Record excerpts START
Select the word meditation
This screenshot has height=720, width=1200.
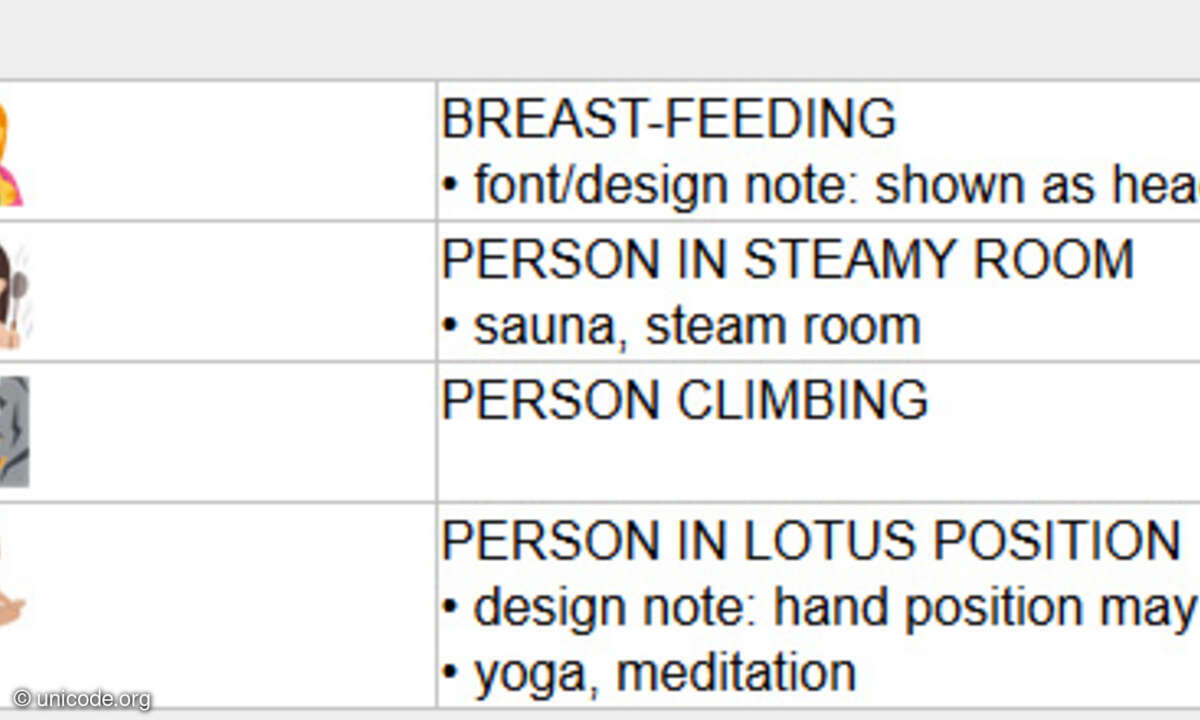pos(736,671)
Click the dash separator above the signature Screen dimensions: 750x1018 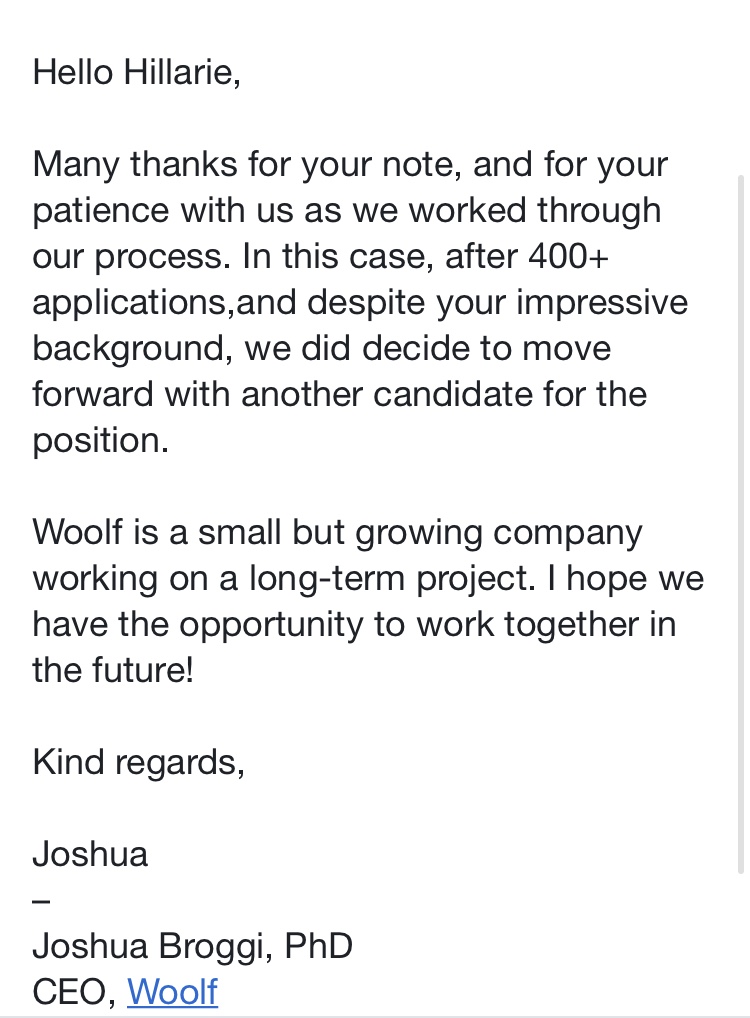[41, 900]
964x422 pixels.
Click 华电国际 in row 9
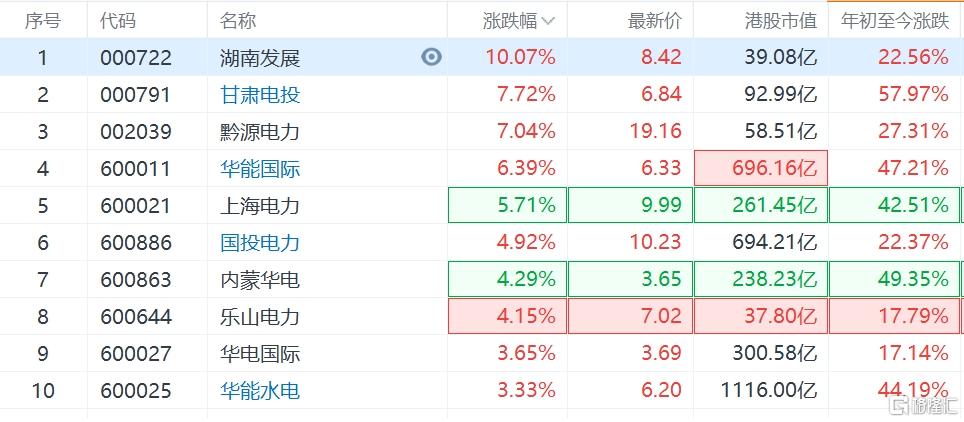[x=260, y=353]
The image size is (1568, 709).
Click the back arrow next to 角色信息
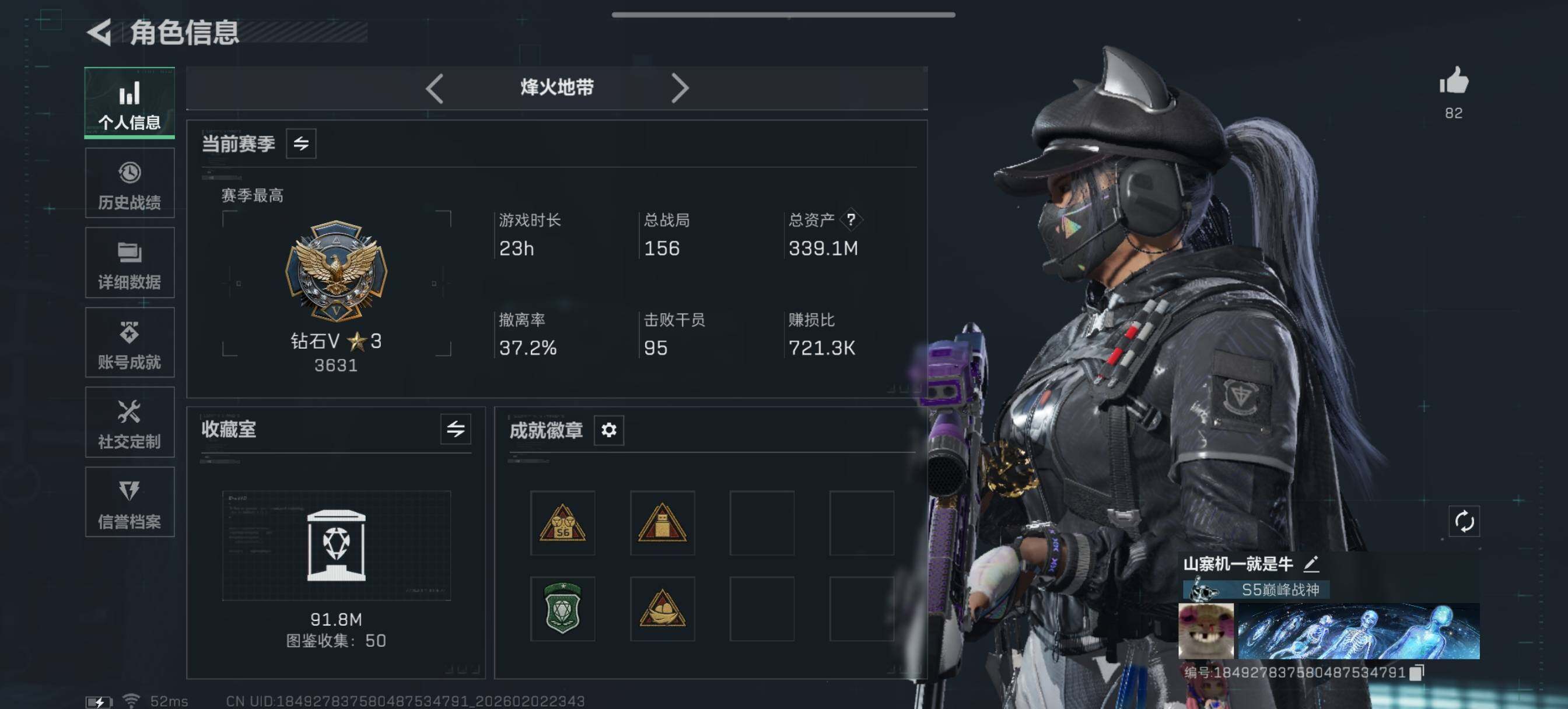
Record excerpts END
*What the exercise asks:*
Word for word, restate the lines from the one containing "Click 华电国际 in row 9" through the end of the listing, and nothing more. Skip the pictures.

*Result for this exercise:*
Click 华电国际 in row 9
[x=260, y=353]
The image size is (1568, 709).
Click the back arrow next to 角色信息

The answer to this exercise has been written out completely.